Cut the cauliflower into florets and then snap little pieces off with your fingers, so that you end up with lots of miniature florets – discard the stalk. Cut the courgettes in half lengthways, then cut each half into four long strips, then chop widthways – you should be left with pieces about the size of a pea.
Cut the cucumber in half lengthways and scrape out the seeds – a teaspoon is easiest for this. Cut the cucumber into approximately the same sized pieces as the courgettes.
Top and tail the beans, then cut into small pieces roughly the same size as the other vegetables. Repeat with the onions.
Put everything into a very large bowl, sprinkle over the salt, then give it all a really good mix with your hands. Tip into a colander or sieve which is standing over a bowl or jug – make sure the bottom of the sieve has plenty of clearance so that the liquid can drip away from it. Cover with a clean tea towel and leave for at least 3 -4 hours, but overnight is even better.
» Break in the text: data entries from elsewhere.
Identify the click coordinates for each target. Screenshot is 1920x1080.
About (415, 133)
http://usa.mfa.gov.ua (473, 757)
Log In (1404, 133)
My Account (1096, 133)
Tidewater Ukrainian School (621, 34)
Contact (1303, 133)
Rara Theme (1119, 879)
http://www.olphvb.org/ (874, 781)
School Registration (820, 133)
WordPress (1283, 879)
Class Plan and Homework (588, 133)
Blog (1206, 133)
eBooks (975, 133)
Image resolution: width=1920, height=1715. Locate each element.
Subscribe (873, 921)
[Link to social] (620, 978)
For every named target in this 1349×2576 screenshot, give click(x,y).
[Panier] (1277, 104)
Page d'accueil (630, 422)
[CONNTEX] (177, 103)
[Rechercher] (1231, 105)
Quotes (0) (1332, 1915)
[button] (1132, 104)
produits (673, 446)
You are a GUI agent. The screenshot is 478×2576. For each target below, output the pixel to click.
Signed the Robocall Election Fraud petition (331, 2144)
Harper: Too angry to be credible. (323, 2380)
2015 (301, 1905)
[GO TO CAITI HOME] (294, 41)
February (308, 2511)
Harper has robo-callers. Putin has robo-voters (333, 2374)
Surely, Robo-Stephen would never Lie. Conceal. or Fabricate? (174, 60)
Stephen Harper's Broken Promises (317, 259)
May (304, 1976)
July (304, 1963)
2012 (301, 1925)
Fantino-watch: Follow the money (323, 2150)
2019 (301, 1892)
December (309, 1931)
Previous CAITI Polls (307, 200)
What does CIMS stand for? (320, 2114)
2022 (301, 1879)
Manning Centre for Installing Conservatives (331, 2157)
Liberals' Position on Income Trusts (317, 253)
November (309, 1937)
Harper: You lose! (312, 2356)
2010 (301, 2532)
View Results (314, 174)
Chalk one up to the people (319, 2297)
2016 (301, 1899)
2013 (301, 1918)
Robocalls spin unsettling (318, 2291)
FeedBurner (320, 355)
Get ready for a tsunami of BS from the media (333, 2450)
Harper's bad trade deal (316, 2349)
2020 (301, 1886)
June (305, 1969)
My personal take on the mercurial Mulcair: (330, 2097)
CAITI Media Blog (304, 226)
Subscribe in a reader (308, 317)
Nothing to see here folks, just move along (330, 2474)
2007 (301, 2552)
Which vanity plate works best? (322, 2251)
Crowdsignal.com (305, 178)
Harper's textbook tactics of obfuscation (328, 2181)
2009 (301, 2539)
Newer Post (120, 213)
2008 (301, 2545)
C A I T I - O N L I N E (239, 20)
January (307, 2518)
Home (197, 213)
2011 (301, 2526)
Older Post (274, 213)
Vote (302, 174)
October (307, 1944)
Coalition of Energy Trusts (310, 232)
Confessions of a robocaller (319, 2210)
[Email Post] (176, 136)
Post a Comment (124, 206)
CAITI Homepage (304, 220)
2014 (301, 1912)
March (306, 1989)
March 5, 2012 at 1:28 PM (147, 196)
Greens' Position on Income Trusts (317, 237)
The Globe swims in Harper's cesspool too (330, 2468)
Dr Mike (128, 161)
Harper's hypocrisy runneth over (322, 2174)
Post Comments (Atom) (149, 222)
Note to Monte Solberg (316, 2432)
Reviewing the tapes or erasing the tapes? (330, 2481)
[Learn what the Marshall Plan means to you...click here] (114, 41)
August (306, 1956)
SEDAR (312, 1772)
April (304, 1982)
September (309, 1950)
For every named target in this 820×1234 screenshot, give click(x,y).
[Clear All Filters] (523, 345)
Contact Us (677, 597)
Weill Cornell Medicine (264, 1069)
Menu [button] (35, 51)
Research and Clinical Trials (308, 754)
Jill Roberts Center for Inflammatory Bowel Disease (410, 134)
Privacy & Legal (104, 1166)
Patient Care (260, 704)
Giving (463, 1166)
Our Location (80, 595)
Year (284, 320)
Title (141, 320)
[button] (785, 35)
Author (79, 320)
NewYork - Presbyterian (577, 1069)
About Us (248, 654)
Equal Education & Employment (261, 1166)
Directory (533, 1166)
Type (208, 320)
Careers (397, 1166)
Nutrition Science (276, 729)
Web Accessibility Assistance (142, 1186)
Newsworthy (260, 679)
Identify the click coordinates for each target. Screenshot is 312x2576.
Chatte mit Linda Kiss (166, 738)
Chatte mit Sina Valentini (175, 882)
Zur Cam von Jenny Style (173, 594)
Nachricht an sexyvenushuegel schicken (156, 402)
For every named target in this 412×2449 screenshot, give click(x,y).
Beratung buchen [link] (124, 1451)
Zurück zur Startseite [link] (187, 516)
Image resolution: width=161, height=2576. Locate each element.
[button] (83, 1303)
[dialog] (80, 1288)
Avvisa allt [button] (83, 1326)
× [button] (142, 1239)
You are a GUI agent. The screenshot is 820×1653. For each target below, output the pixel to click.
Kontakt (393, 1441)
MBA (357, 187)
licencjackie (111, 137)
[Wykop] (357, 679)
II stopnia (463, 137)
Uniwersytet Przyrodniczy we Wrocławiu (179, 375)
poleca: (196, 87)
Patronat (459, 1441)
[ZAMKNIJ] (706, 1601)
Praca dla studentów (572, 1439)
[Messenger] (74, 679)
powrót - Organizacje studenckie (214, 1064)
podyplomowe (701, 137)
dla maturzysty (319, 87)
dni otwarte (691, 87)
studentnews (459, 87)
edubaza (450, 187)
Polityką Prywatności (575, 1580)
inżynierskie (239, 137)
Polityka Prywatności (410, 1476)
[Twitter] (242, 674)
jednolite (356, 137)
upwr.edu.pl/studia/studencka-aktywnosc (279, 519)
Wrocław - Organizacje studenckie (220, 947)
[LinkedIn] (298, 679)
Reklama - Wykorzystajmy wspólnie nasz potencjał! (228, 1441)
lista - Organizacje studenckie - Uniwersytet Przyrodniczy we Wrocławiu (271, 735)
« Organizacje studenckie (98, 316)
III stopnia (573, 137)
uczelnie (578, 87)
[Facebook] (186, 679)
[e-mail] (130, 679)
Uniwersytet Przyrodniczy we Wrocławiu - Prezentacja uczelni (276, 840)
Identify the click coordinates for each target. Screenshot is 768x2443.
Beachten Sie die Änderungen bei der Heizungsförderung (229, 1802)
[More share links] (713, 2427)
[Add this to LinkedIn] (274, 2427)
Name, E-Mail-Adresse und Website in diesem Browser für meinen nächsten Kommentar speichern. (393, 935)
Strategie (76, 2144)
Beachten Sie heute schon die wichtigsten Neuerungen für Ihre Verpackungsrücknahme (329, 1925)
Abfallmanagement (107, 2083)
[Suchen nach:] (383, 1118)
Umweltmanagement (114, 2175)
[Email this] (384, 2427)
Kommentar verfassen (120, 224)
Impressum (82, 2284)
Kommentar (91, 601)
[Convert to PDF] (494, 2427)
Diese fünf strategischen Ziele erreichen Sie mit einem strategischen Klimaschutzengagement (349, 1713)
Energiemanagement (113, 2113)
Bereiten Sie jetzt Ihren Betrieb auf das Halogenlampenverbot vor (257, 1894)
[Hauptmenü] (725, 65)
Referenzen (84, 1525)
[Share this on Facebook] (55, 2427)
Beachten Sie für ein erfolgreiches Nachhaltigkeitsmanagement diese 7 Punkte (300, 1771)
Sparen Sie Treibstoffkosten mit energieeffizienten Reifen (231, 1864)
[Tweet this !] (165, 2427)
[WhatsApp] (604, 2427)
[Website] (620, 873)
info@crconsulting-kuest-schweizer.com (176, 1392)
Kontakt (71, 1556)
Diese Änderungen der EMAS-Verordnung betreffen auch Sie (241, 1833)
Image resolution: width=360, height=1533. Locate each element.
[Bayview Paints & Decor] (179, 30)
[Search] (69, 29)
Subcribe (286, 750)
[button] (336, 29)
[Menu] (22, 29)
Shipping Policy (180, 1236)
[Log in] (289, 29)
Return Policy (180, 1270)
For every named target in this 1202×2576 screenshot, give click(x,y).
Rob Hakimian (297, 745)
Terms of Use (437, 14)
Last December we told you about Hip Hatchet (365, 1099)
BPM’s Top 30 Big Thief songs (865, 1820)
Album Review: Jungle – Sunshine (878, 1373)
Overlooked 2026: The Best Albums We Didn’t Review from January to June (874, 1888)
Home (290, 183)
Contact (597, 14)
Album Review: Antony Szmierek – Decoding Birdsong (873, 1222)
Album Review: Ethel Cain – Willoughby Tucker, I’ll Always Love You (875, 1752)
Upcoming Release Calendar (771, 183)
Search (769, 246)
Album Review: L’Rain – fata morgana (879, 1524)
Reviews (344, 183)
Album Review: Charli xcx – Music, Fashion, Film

In a small bowl, mix together the flour, mustard powder, turmeric and ginger, and add about 100ml of the vinegar – just enough so that you can mix it into a smooth pourable paste. Add a little more vinegar if necessary.
Put the vegetables into a large saucepan and discard the liquid that has drained from them. Do not be tempted to rinse the vegetables or you will undo all your good work – nearly all the salt will have drained off with the water, so the vegetables will not taste overly salty. (If you dip your finger into the waste liquid and taste it, you will find it incredibly salty.)
Add the remaining vinegar, sugar and chilli, place over a medium to high heat, and bring to the boil. Reduce the heat and add the flour/mustard mixture, stirring all the time to prevent lumps forming. Bring back to a simmer and cook for about five minutes, just long enough to cook out the flour but still retaining the crunch in the vegetables. If you prefer your vegetables softer, just cook for another minute or two. (The sauce will thicken perceptibly once it has returned to boiling point and the Piccalilli will also thicken further as it cools.)
Pot straight away in warm sterilised jars. You can eat this pretty much straight away (we always do!) but it does mellow with keeping. Providing you hide it from your friends and family, it will keep for several months in a cool place.
2 thoughts on “Piccalilli crisis”
Can I use normal table salt?
Yes, that’s what I use – most of it is going down the plughole, so no need to waste expensive sea salt!